I have seen that there are several ways to easily read in data to R when it is saved in SAS/SPSS/STATA native formats (.sas/.sav/.dta). So far, all of the solutions that I've come across using haven
, labelled
, foreign
solutions assume that the data is stored using the respective "other" program's native format. I can't seem to find any advice on how to add labels to CSV data using TXT files stored in some standard SAS/SPSS format.
So let's say the three files I have are named:
data.csv
sas_var_labels.txt
sas_val_labels.txt
data.csv
looks something like:
AB001; AB002; AC001
-9; -9; -7
-1; -9; -8
-3; -9; 100
-9; -1; 200
-4; -1; 100
sas_var_labels.txt
looks like this:
AB001 = "A-Section A, category B, question 1"
AB002 = "A-Section A, category B, question 2"
AC001 = "A-Section A, category C, question 1"
And finally, sas_val_labels.txt
looks like this:
; value AB001 -9 = "-9.not applicable"
-8 = "-8.no response"
-7 = "-7.unknown"
-1 = "-1.other duration"
1 = "1.1 year"
2 = "2.1 to 3 years"
3 = "3.4 to 6 years"
4 = "4.More than 6 years"
; value AB002 -9 = "-9.not applicable"
-8 = "-8.no response"
-7 = "-7.unknown"
-1 = "-1.other type"
; value AC001 -9 = "-9.not applicable"
-8 = "-8.no response"
-7 = "-7.unknowns"
-5 = "-5.non-codable"
-1 = "-1.other category"
100 = "100.First division"
200 = "200.Second division"
My approach so far:
For the main data, I just call:
dat <- read.csv("data.csv", sep=";", stringsAsFactors=FALSE)

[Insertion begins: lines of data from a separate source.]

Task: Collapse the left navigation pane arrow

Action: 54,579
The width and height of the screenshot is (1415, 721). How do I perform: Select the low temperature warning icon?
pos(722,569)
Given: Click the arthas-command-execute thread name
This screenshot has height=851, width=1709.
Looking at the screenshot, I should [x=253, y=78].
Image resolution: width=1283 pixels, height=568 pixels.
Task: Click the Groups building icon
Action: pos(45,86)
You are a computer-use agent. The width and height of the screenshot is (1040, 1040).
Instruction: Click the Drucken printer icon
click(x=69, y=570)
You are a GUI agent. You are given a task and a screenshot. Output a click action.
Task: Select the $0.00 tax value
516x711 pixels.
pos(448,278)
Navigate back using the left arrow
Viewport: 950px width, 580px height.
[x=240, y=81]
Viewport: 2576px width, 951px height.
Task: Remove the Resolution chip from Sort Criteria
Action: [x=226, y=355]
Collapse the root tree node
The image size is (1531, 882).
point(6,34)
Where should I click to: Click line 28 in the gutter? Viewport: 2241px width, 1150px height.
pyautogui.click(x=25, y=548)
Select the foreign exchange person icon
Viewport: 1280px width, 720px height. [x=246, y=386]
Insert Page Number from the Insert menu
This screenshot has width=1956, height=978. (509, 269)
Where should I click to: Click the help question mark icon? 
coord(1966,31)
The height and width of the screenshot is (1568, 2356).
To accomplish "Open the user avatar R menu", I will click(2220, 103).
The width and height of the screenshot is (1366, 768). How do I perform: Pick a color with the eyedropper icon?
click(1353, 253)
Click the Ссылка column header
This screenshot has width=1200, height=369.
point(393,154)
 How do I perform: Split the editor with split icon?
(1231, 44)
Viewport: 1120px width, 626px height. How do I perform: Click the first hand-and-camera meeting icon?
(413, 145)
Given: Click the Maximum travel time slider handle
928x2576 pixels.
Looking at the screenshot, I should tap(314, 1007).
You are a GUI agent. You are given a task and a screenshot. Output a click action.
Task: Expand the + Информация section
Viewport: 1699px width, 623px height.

For the variable labels, as the number of labels matches the columns in the data exactly, I'm just reading in the TXT file the same way, and then assigning the second column to the data using var_label()
from the labelled
package:
#first I read in the variable labels into R as a dataframe
var_labs <- read.csv("sas_var_label.txt", sep="=", stringsAsFactors=FALSE, header=FALSE, strip.white=TRUE)
#next, I assign the second column to the data as it matches exactly (for the moment)
labelled::var_label(dat) <- var_labs$V2
For the value labels, on the other hand, my approach becomes more complicated as the labels file is not neatly separated by delimiters for all of the columns and row combinations, as you can see in the example provided above.
My first question is: is there an easy way to read in this file so that the structure of the value label TXT file is preserved?
My more general question is: is there a a better approach to handling these label TXT files? I'm sure I'm missing something, so any suggestions would be welcome.